● **WHAT TO DO**:
From the text on ritonavir, extract the passage from "All data are" up to and including "was considered significant.", word for word.

● **TEXT**:
All data are expressed as means ± standard error of the means (SEM). Statistical analysis was evaluated by non-parametric analysis and P < 0.05 was considered significant.
Ritonavir inhibits PDGF-dependent VSMC proliferation and migration
To investigate the effects of ritonavir on PDGF-dependent cellular responses in VSMCs, we measured cell proliferation and migration after pre-treatment with ritonavir prior to PDGF stimulation. DNA synthesis was measured by BrdU incorporation assays. Stimulation of VSMCs with PDGF-BB led to a concentration-dependent increase in BrdU uptake to maximally 211.8 ± 9.6% at 20 ng/ml (P < 0.01), whereas higher concentrations did not cause a more significant induction of DNA synthesis (not shown). Therefore, the following experiments were carried out with PDGF-BB 20 ng/ml. Pre-treatment of VSMCs with ritonavir for 24 h led to a concentration-dependent decrease of PDGF-induced cell cycle progression (Fig. 1a). Whereas ritonavir 0.001–1.0 μg/ml did not significantly alter PDGF-dependent VSMC proliferation, the therapeutically relevant concentrations of 5, 10 and 20 μg/ml led to an inhibition of BrdU uptake by 43.3 ± 7.2, 46.8 ± 5.5 and 88.4 ± 15.7% (P < 0.05 each), respectively, compared to PDGF-treated control cells. This effect was also observed when ritonavir was added 1 h prior to PDGF stimulation (not shown).

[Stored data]
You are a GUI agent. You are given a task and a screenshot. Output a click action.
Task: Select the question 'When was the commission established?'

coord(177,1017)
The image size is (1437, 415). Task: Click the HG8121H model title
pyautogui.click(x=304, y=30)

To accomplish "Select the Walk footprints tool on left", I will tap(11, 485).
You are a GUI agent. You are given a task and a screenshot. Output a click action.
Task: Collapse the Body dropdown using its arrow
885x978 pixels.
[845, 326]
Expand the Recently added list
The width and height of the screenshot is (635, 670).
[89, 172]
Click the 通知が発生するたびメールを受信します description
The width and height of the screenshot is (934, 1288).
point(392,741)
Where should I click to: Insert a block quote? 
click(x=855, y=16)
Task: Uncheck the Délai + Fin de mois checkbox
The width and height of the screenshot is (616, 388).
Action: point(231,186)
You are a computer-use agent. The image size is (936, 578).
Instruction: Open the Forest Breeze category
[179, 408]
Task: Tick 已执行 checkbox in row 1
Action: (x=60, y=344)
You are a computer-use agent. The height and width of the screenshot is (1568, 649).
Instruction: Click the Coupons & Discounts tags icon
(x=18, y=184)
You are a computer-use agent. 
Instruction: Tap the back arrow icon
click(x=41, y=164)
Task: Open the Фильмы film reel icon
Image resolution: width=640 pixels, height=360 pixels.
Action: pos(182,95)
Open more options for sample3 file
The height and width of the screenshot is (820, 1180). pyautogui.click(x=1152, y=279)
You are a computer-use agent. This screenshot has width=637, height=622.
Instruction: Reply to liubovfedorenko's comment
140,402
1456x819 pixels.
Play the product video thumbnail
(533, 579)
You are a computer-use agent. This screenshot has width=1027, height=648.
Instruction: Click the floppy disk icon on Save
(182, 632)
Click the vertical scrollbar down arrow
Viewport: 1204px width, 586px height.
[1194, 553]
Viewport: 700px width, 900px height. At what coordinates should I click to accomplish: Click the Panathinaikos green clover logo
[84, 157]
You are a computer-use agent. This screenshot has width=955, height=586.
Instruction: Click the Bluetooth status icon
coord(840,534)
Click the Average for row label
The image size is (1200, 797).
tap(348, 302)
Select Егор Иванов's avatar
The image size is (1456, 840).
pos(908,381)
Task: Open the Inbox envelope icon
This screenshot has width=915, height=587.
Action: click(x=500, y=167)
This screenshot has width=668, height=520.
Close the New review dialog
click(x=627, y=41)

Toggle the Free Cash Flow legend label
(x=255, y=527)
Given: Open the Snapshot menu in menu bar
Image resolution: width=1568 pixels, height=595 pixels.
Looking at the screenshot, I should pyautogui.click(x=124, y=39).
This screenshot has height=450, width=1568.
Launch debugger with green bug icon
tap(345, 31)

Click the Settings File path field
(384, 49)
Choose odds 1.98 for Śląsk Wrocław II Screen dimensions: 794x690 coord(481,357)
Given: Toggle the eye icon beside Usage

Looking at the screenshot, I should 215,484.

● **EXERCISE RESULT**:
All data are expressed as means ± standard error of the means (SEM). Statistical analysis was evaluated by non-parametric analysis and P < 0.05 was considered significant.